Planning to cancel a room at the Bay Point Inn on Gun lake tomorrow. We had to get a different hotel as my wife's dog's babysitter can't watch her dog and we needed a room that would let us bring the dog.


----------



## OHroadie (Jul 12, 2010)

I'll be attending BR for the first time and riding the 62 as well. Thank goodness for wave starts. I am looking forward to it...


----------



## Rollo Tommassi (Feb 5, 2004)

great comments Matador; my question though is more about the aid stations - how much food is there, or how much do I need to carry? They've only mentioned Hammer Heed being available at the aid stations (blech) so I"m trying to plan ahead


----------



## ohiorick (May 29, 2010)

Rollo Tommassi said:


> great comments Matador; my question though is more about the aid stations - how much food is there, or how much do I need to carry? They've only mentioned Hammer Heed being available at the aid stations (blech) so I"m trying to plan ahead


I did the short course last year and can't speak for what is on the longer routes, but all that was offered was Hammer products. I like 'em, so it works for me, but if you don't care for them, you should bring what works for you.


----------



## jonw9 (May 13, 2010)

That hill was Sager I believe, early in the race last year. However this year the start has been moved to downtown Hastings, so that road/climb will come later, second half or more I bet

As for what bike, having done it on both a MTB and CX, I won't do it again unless I am a CX bike, especially if you want to be competitive. Of course there are some exceptions, but I bet those fast guys on mountain bike would have been faster on a cross.


----------



## Matador-IV (Aug 2, 2010)

On the 36 I remember 1 station. I grabbed 2 half bananas, no time to grab anything else on the fly. I carried everything else. 



Rollo Tommassi said:


> great comments Matador; my question though is more about the aid stations - how much food is there, or how much do I need to carry? They've only mentioned Hammer Heed being available at the aid stations (blech) so I"m trying to plan ahead


----------



## Matador-IV (Aug 2, 2010)

This is the tire I used last year.....think its a commuter tire. Great on paved and hard pack, gave me enough slip in the sand to keep the pedals turning. If it had been wet and sloppy, I had 1.8 Specialized renegades.
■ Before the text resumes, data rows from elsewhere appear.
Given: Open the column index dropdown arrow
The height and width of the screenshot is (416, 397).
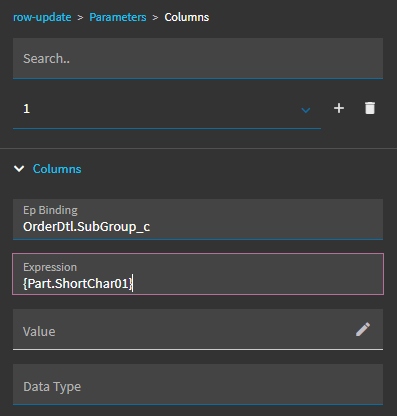Looking at the screenshot, I should pyautogui.click(x=306, y=110).
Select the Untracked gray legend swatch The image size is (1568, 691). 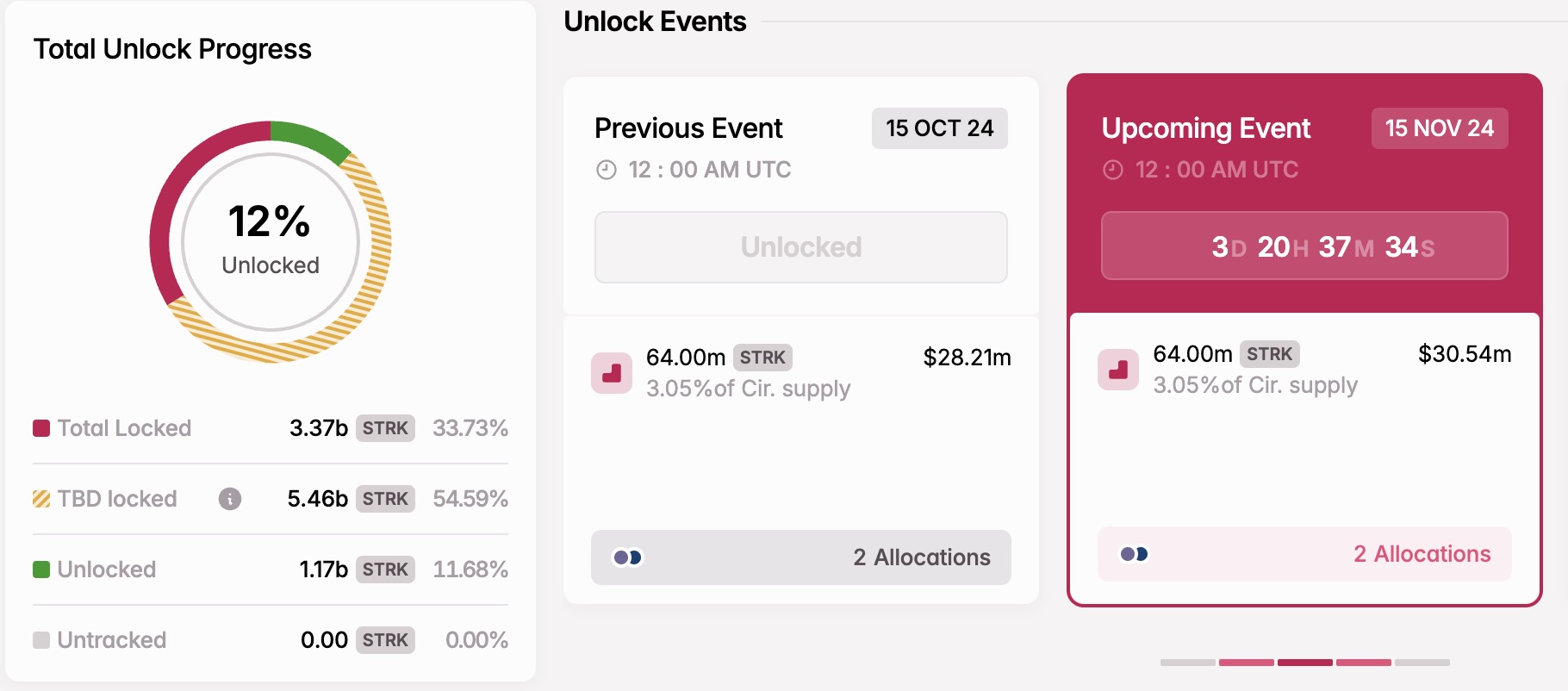(x=41, y=640)
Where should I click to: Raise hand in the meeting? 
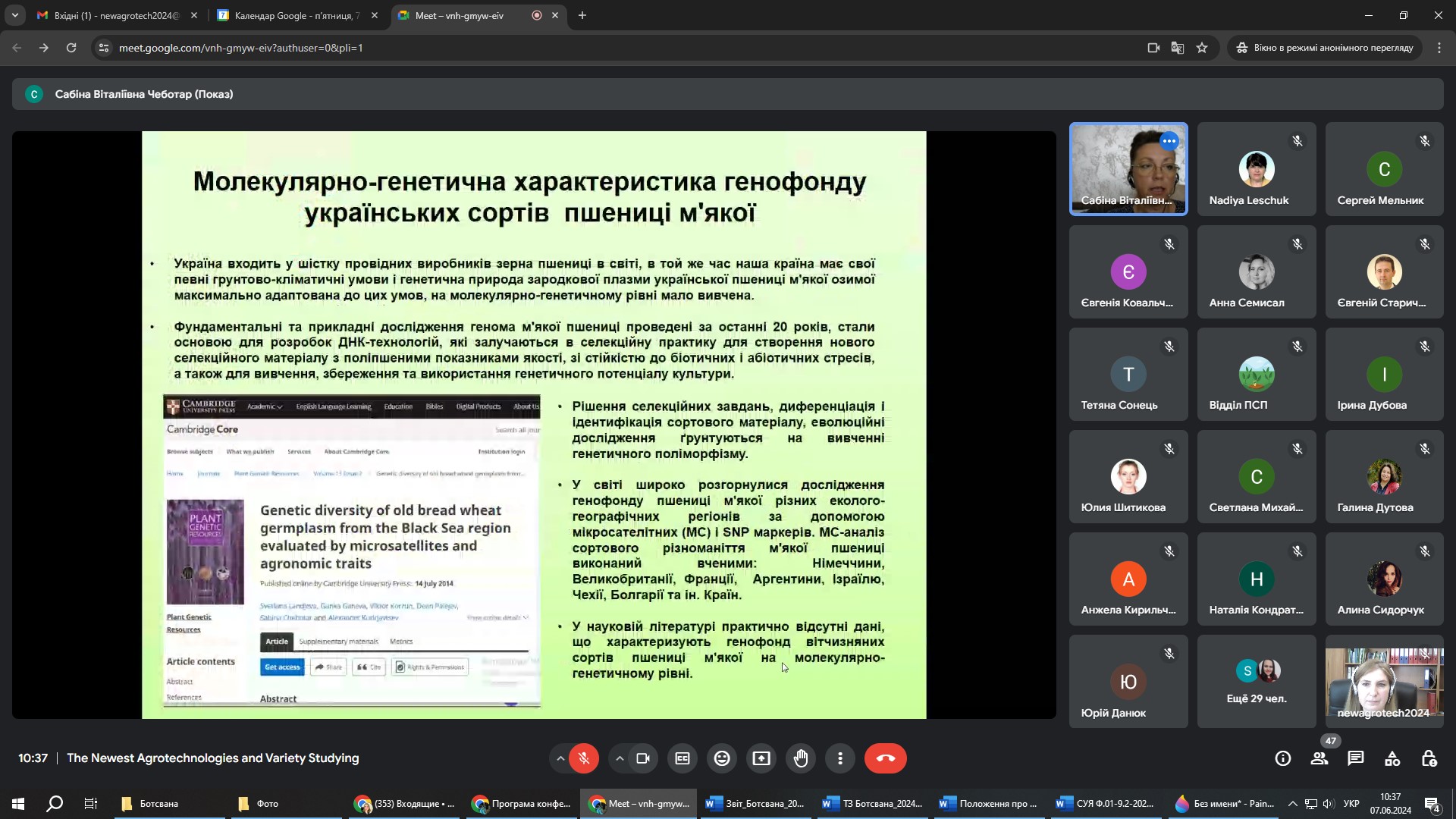pos(801,758)
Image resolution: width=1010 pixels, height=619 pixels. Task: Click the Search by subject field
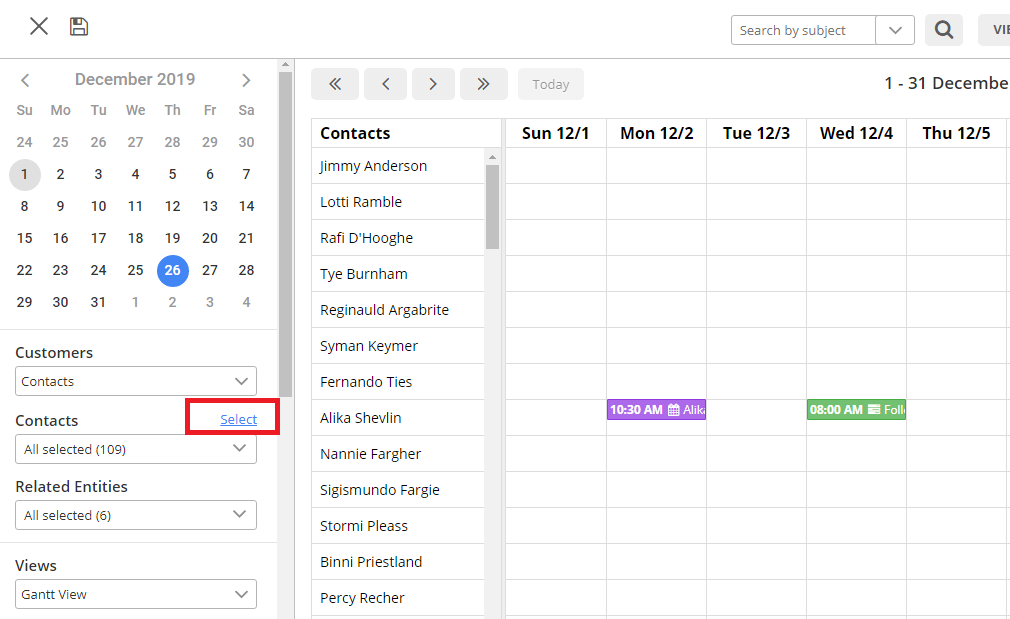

I'm 135lbs so may not work for others.
View attachment 277056


----------



## Soma_rider (Sep 23, 2005)

Hey everyone, figured I'd weigh in, as my setup seemed to have "worked out" 2 years ago (near the end of the video). Barry-Roubaix-Erik-Box-1st | Video | CyclingDirt

Enjoy the race!


----------



## OHtard (Dec 14, 2012)

Thanks for the tips. Mounted up the challenge griffo xs last weekend. Got out for a long gravel ride on Sunday, and they worked great. Can't wait to head north for the race.


----------



## adam_mac84 (Sep 22, 2010)

tires wont matter much... we'll all be walking shaw road anyhow . I am running grifo XS. Michelin jett or mudd may also be a good choice. It's gravel, it'll be draggy no matter what


----------



## ohiorick (May 29, 2010)

cold and wet, then warmer and sunny. Going to be a fun ride this Sat. My guess is that it will be nothing like last year.


----------



## Doc_D (Mar 16, 2006)

I'm getting reports from people I know who have pre-ridden the course that it's all ice. I was told that they had to unclip and ride with both feet out on the descents because it was so treacherous. It's pretty bad when I'm begging the weather gods for mud instead of ice.


----------



## nOOky (Mar 20, 2009)

I was considering making the 8 hour drive for this, but not the way the course is shaping up. I can make myself miserable enough right here in the snow and ice we have as it is. Sure looks like a fun race though, maybe they should push it back 2 weeks


----------



## RaptorTC (Jul 20, 2012)

Re-route happening due to said ice News Barry-Roubaix — Barry-Roubaix


----------



## Doc_D (Mar 16, 2006)

Make sure you're looking good.... CX Magazine will be there covering the race.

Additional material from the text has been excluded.